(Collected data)
»»

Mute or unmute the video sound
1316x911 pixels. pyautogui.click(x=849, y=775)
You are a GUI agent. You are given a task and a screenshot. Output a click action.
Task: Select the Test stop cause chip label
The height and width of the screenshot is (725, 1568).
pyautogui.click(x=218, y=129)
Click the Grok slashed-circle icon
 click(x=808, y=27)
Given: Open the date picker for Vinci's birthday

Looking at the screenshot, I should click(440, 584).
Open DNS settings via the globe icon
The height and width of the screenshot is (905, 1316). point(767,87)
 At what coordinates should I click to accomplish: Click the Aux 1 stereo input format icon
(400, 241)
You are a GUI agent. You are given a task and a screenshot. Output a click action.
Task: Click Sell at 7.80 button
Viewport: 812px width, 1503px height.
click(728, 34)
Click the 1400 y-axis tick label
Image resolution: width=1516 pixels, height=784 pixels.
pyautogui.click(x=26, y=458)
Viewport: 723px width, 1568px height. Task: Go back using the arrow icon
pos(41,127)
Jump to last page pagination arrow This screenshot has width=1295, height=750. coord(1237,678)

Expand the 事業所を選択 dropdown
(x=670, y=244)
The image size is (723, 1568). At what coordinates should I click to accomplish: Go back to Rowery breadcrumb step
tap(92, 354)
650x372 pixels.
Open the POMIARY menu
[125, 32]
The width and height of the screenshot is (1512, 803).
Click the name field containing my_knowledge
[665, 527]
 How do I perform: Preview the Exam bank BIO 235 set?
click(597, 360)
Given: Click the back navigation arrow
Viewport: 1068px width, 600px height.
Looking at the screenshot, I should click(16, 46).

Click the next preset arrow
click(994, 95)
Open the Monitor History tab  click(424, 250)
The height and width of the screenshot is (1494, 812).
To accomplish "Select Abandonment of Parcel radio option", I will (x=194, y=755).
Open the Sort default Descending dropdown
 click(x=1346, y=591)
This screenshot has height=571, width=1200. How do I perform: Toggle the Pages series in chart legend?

««

> [Work instructions] Output the lines above as a JSON list of strings, one string per line, omitting blank lines.

> [Result of this exercise]
[
  "Mute or unmute the video sound",
  "1316x911 pixels. pyautogui.click(x=849, y=775)",
  "You are a GUI agent. You are given a task and a screenshot. Output a click action.",
  "Task: Select the Test stop cause chip label",
  "The height and width of the screenshot is (725, 1568).",
  "pyautogui.click(x=218, y=129)",
  "Click the Grok slashed-circle icon",
  " click(x=808, y=27)",
  "Given: Open the date picker for Vinci's birthday",
  "Looking at the screenshot, I should click(440, 584).",
  "Open DNS settings via the globe icon",
  "The height and width of the screenshot is (905, 1316). point(767,87)",
  " At what coordinates should I click to accomplish: Click the Aux 1 stereo input format icon",
  "(400, 241)",
  "You are a GUI agent. You are given a task and a screenshot. Output a click action.",
  "Task: Click Sell at 7.80 button",
  "Viewport: 812px width, 1503px height.",
  "click(728, 34)",
  "Click the 1400 y-axis tick label",
  "Image resolution: width=1516 pixels, height=784 pixels.",
  "pyautogui.click(x=26, y=458)",
  "Viewport: 723px width, 1568px height. Task: Go back using the arrow icon",
  "pos(41,127)",
  "Jump to last page pagination arrow This screenshot has width=1295, height=750. coord(1237,678)",
  "Expand the 事業所を選択 dropdown",
  "(x=670, y=244)",
  "The image size is (723, 1568). At what coordinates should I click to accomplish: Go back to Rowery breadcrumb step",
  "tap(92, 354)",
  "650x372 pixels.",
  "Open the POMIARY menu",
  "[125, 32]",
  "The width and height of the screenshot is (1512, 803).",
  "Click the name field containing my_knowledge",
  "[665, 527]",
  " How do I perform: Preview the Exam bank BIO 235 set?",
  "click(597, 360)",
  "Given: Click the back navigation arrow",
  "Viewport: 1068px width, 600px height.",
  "Looking at the screenshot, I should click(16, 46).",
  "Click the next preset arrow",
  "click(994, 95)",
  "Open the Monitor History tab  click(424, 250)",
  "The height and width of the screenshot is (1494, 812).",
  "To accomplish \"Select Abandonment of Parcel radio option\", I will (x=194, y=755).",
  "Open the Sort default Descending dropdown",
  " click(x=1346, y=591)",
  "This screenshot has height=571, width=1200. How do I perform: Toggle the Pages series in chart legend?"
]